In a world first on this scale, The Mule has eschewed a theatrical release and will be released directly to iTunes and other digital platforms simultaneously in Australia, America, Canada and New Zealand.
“This is 2014, brother. We’re not The Avengers,” said Sampson, who recently finished filming Mad Max 4 in Namibia and is based half the year in LA.
“I was like you know what? A lot of people talked about it, but we did it. We’ve tried to put the viewer first at every step of the way of this film.”
Australian industry practice decrees that if a cinema agrees to screen a film, for however short a time, the filmmakers must agree to hold off showing it anywhere else nationally for 120 days.

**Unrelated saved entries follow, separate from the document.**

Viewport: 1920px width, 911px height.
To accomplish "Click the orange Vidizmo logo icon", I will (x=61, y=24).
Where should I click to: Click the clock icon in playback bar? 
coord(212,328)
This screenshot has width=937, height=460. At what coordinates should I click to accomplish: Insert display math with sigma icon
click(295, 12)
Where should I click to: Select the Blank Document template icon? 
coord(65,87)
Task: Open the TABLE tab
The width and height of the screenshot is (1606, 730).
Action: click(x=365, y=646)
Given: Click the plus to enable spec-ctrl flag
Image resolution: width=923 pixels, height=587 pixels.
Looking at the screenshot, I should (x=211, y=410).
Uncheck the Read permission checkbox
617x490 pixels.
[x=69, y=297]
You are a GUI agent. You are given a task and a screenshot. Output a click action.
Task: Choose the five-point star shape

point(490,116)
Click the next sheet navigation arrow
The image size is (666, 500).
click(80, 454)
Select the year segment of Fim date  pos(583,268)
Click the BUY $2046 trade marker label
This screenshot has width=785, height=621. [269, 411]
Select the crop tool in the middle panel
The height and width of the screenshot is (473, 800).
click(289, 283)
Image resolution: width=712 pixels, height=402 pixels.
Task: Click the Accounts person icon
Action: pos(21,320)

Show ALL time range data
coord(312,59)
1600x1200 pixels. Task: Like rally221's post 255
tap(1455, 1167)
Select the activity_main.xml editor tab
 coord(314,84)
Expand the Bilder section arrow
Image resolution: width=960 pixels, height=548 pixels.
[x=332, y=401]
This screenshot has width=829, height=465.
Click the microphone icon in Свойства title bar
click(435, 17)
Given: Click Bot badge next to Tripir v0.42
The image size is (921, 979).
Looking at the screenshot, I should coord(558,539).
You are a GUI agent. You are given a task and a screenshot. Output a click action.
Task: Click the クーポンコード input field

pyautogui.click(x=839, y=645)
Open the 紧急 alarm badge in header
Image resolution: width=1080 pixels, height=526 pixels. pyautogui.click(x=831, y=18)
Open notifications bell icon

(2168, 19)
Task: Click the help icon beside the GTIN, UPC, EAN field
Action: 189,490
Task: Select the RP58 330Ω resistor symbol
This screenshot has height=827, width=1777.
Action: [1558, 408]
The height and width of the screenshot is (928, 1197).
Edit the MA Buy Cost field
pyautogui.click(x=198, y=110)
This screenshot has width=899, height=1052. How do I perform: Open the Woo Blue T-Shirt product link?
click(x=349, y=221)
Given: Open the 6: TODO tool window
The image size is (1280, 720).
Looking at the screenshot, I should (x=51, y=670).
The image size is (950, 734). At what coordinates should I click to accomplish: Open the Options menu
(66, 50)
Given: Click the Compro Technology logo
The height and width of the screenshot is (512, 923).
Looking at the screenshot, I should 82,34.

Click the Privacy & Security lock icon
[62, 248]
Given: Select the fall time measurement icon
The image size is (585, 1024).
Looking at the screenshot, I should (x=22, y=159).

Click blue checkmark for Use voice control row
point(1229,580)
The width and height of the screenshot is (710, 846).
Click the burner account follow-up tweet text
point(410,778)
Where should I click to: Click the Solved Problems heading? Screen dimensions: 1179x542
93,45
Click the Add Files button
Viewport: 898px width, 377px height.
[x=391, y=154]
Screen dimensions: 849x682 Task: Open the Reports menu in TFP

“Where is the legislation for that? It’s not anywhere because if it was it would be anti -competitive. They just say we won’t play your other films,” Sampson said.
“We want the reader in Preston who can’t get a babysitter on Saturday night to read about it or hear about it and press a button and watch it.
“We don’t want a red carpet so we can invite some reality TV stars to give out free drinks to appear in the social pages and then hope that people remember four months later after it’s pulled off the screens because nobody knew the film was on, and when it was on it was on at 10am on a Sunday. What industry does that? Where they actively put the customer last, where they actively make it difficult for the viewer to see product, to buy the product?”
Shot around Footscray, Thornbury, St. Kilda, North Melbourne, Coburg, Sunshine and Bangkok in May and June last year, the darkly comic The Mule has plenty of selling points to make people hit download — executive produced by Michelle Bennett (Chopper), it stars Hugo Weaving, Noni Hazelhurst, Ewen Leslie and Leigh Wannell (the Melbourne success story behind the Saw franchise), who co-wrote the film with Sampson and Jamie Brown (Wilfred,Rush).
REVIEW:Leigh Paatsch give his verdict on The Mule
Everyone in The Mule is full of faeces, some literally, some figuratively. When a naive TV repair man (played by Sampson) from Sunshine gets talked into smuggling heroin back from a football trip in Thailand in his stomach, he is bailed up by Federal Police and held without charge in a hotel room where he refuses to go to the toilet for eight days.
Set against the nationalistic flag waving and posturing of the America’s Cup in 1983, parallels emerge of the underdog fighting the bigger powers.
Inspired by films such as Animal Kingdom, Chopper, Fargo, Trainspotting and the cult HBO TV series The Sopranos, Whannell and Sampson wanted to continue the theme where “every man thinks they’re smarter than the other man”.
At times brutal, hilarious and touching, The Mule’s players all turn out differently to first appearances, just as America’s Cup hero Allan Bond showed himself to be a criminal and “English backpacker who overstayed”.
“The correlation from that and our man Ray is — don’t judge a book by its cover. We actually want people coming into this going “oh, Australian films”,” Sampson said.
“In order for us to do something different we have to release it differently. If we don’t, if we put it out how every other film’s put out and hope for a different result …. for me it’s like sending troops over the top and hoping that their opposition are reloading.”